I find duplicate rows in a dataframe using pd.duplicated() function. I would like to keep the first row, adding values of columns in duplicate rows and then reset index of the duplicate rows.
The example code is:
df = pd.DataFrame({
'brand': ['Yum Yum', 'Yum Yum', 'Indomie', 'Indomie', 'Indomie'],
'style': ['cup', 'cup', 'cup', 'pack', 'pack'],
'rating': [4, 4, 3.5, 15, 5]
})
df is:
brand style rating
0 Yum Yum cup 4.0
1 Yum Yum cup 4.0
2 Indomie cup 3.5
3 Indomie pack 15.0
4 Indomie pack 5.0
After applying the pandas functions, I would like to have the desired output as:
brand style rating
0 Yum Yum cup 8.0
1 Indomie cup 3.5
2 Indomie pack 20.0
The first rows were duplicate, so the first one was kept and the values in the ‘rating’ column were summed. Similar is the case for the 4th and 5th row.
After keep the first of the duplicate rows, anding the corresponding rating values, the index needs to reset for the three output rows in data frame.

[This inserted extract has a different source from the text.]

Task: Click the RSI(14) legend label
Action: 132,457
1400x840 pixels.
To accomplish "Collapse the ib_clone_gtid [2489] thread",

How can I achieve this? I have tried several options, but because of the presence of multiple pairs of duplicate rows, and no prior experience with pd.groupby() and pd.aggregate(), I haven’t been successful.
0
you can use groupby.sum()
then reset_index
:
df = df.groupby(['brand', 'style']).sum().reset_index()
Output:
brand style rating
0 Indomie cup 3.5
1 Indomie pack 20.0
2 Yum Yum cup 8.0